Application Monitoring, Business Continuity & Disaster Recovery

  1. Real-time Monitoring about System Status
    We monitor all systems and components of all data pipelines in the infrastructure 24/7/365 to minimize damage in failures and breaches, and to recover them as soon as possible. In particular, we manage failures by tickets using third-party tools like PagerDuty so that engineers can quickly resolve the issue.
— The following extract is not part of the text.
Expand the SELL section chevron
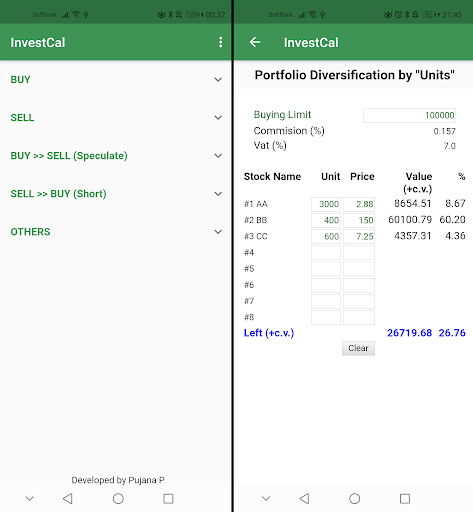 point(218,118)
Customers using our service can always check the system status and planned system maintenance at System Status Page
  2. Monitoring for Sensitive Data
    Access, modifications and downloads are all recorded and audited regularly.
  3. Risk Assessment
    Regularly assess technical & non-technical risks depending on frequency, effect of risk and the importance of asset to progressively remove risk according to DoA(Degree of Acceptance).
  4. Building DR(Disaster Recovery) Scenario
    We build Disaster Recovery scenarios and regularly train related employees.

Security Audits

  1. Internal Audit
    Under the CISO's lead, we conduct internal audits of technical and non-technical data protection logs daily, weekly, monthly, quarterly, semiannually or annually, depending on the task.
  2. Third-Party Audit
    If a third-party is in charge of development, infrastructure maintenance, or personal information processing, we thoroughly audit to check if the privacy and personal data protection procedure standards are met.
  3. Regular Pen-Test
    We conduct product pen-test in accordance to SDLC and regular internal pen-tests. We also pen-test the entire system once a year with a trusted third-party security company.

Physical & HR

  1. Education and Training
    Conduct enterprise security education and advanced education for employees handling personal information at least once a year.
  2. Security Policies
    All information security compliance is defined and published in internal policies, guidelines, and procedures documents. Policies documents are managed by the information protection committee composed of in house C-Levels including the CEO, and the information protection committee checks every month if the policies are complied.
  3. Information Protection Pledges
    All employees and outsourced employees must prepare information protection pledges when they sign an employment or service contract, to define their responsibility for information protection according to their work.
  4. SSO & 2FA
    External solutions used by executives and employees (e.g. GSuite, GitHub, AWS) must activate SSO and 2FA to prevent accidental hacking incidents.
  5. DLP & Anti-virus
    All business PCs are protected from MalWare with a centrally managed Anti-Virus solution, and Data Loss Prevention (DLP) solutions help prevent data leakage.

Customer Responsibilities

  1. Do not leak Airbridge log-in information and token values. If you think the data has been leaked, please let the AB180 Security & Privacy team know immediately.
  2. Please make sure to log-out after using our service in public PC.
  3. Do not share one log-in account with others. If multiple users need to access the Airbridge Dashboard, please do so with feature.
  4. Only invite a new App Admin when absolutely necessary. When inviting an Agency as App Admin, the customer might request the agency for documents such as a security pledge, in accordance with the customer's compliance. Please regularly delete App Admin accounts that are no longer required.
  5. Please regularly audit Airbridge Dashboard's Activity History to prevent and monitor accidents. If you find an unintended action, please let the AB180 Security & Privacy team know immediately.
  6. Please comply the data protection laws to legally consign and store user data in Airbridge. In particular, if you are providing service in Korea, you must get agreement about 'Personal Information Processing Consignment' and 'Personal Information Transfer' according to the Privacy Act. Also if you are providing service in EU area or to EU citizen, you can not send the privacy data to Airbridge without certain agreement from the user. If you do not have agreement, you must use the Opt-Out feature on Airbridge SDK.
  7. Do not send the privacy data of children under 14 years old using the SDK's Opt-Out feature.
  8. Do not perform Airbridge System pen testing, security vulnerability check, and etc. without the approval of AB180 Security & Privacy Team.